*** AVAILABLE RECORDS Section Begins ***

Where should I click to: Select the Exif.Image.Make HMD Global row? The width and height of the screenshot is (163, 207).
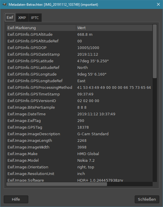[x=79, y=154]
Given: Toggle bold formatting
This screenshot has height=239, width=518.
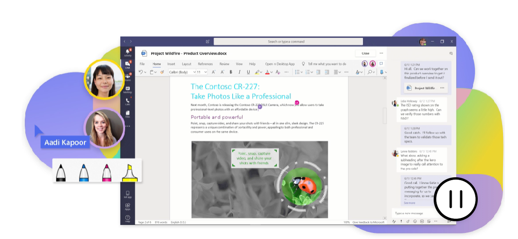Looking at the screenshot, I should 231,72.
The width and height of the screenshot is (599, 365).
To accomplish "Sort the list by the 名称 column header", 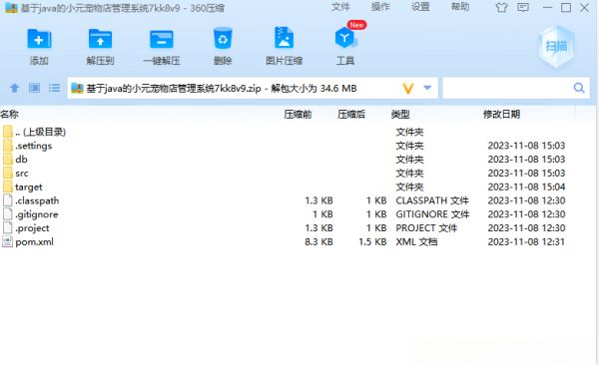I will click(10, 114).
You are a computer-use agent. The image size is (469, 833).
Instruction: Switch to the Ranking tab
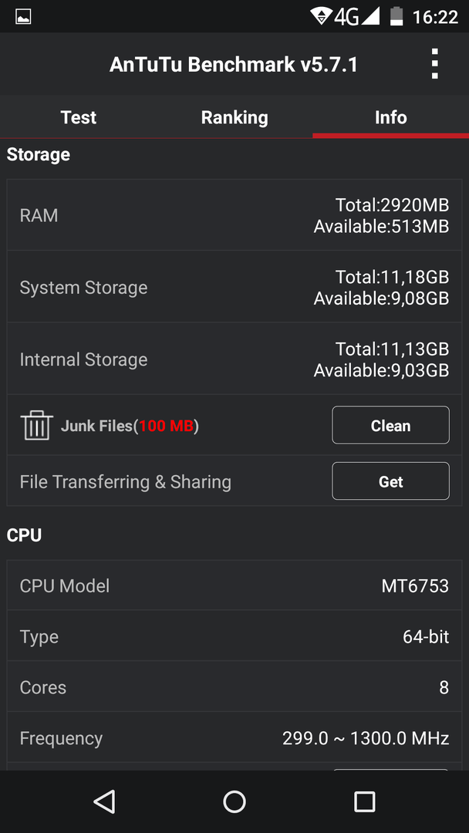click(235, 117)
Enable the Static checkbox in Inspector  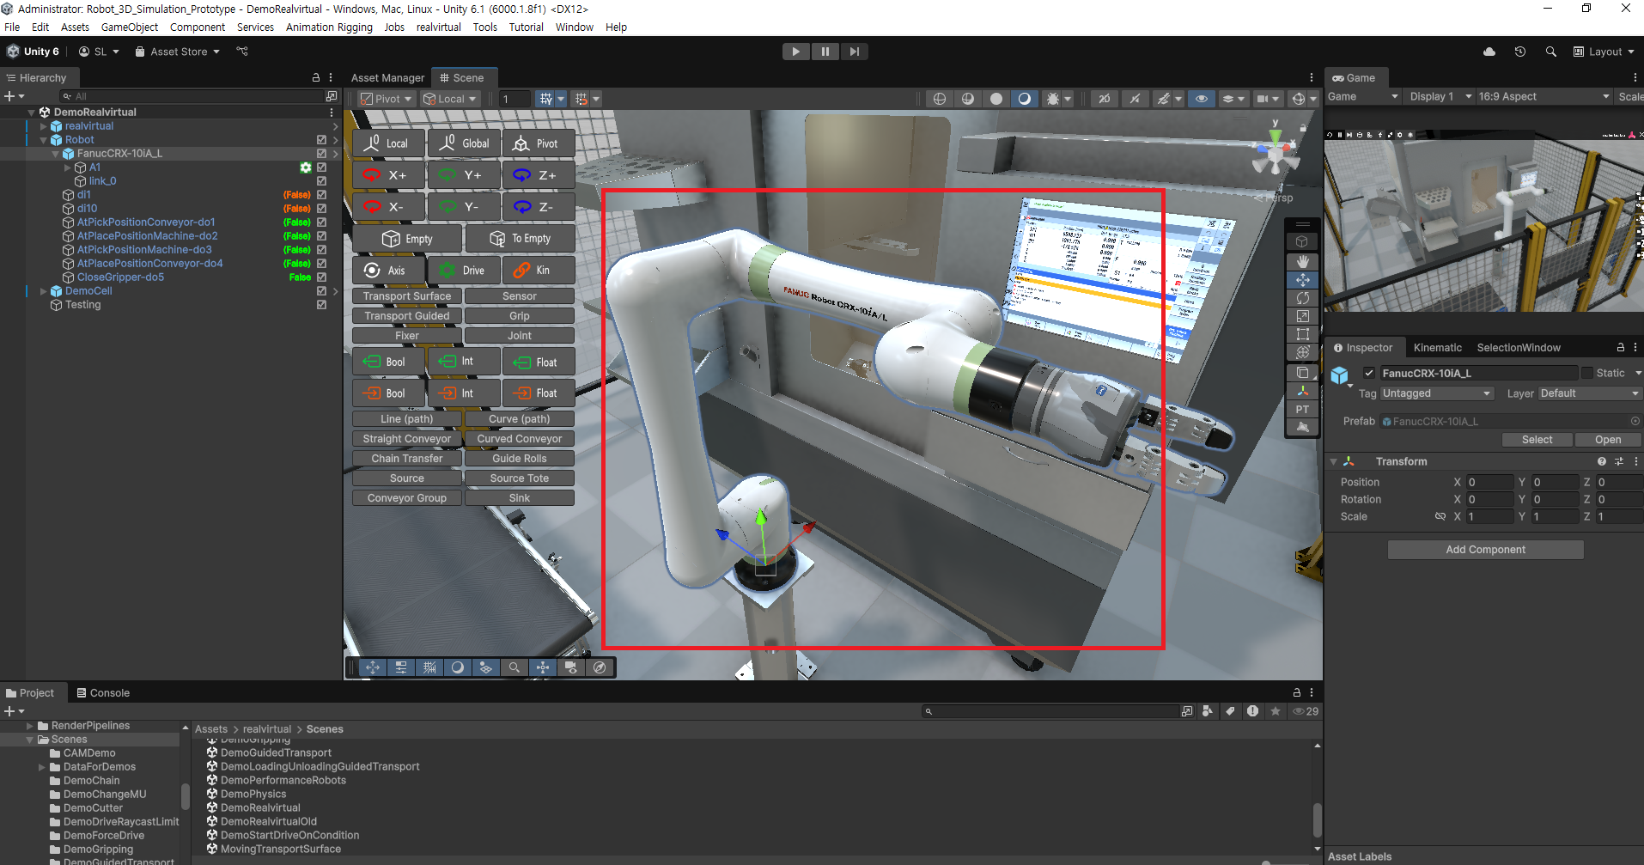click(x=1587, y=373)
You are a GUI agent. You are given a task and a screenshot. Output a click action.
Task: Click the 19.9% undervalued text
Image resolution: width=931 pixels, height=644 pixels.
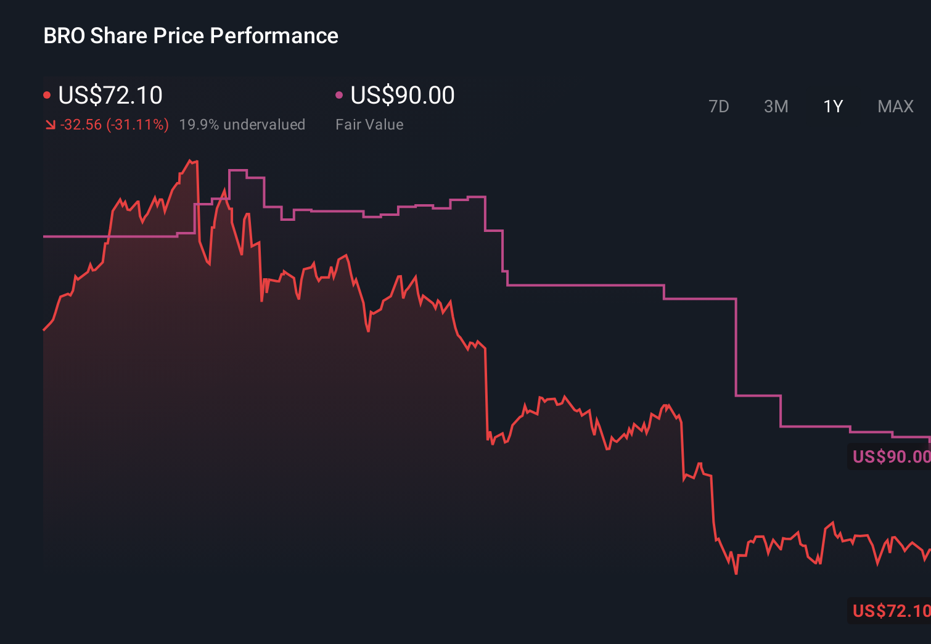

*** AVAILABLE RECORDS Section Ends ***

TASK TO CARRY OUT => Each line of the records that holds the word "agent" should be copied out.

EXERCISE RESULT =>
You are a computer-use agent. The image size is (469, 833).
You are a GUI agent. You are given a task and a screenshot. Output a click action.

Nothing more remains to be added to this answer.